> _Task brief_: Every line of the data below is to be written out again exactly.

(Saved entries)
- - -

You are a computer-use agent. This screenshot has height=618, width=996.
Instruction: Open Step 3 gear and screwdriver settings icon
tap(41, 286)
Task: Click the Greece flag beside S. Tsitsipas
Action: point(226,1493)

- - -

> _Solution for this problem_:
You are a computer-use agent. This screenshot has height=618, width=996.
Instruction: Open Step 3 gear and screwdriver settings icon
tap(41, 286)
Task: Click the Greece flag beside S. Tsitsipas
Action: point(226,1493)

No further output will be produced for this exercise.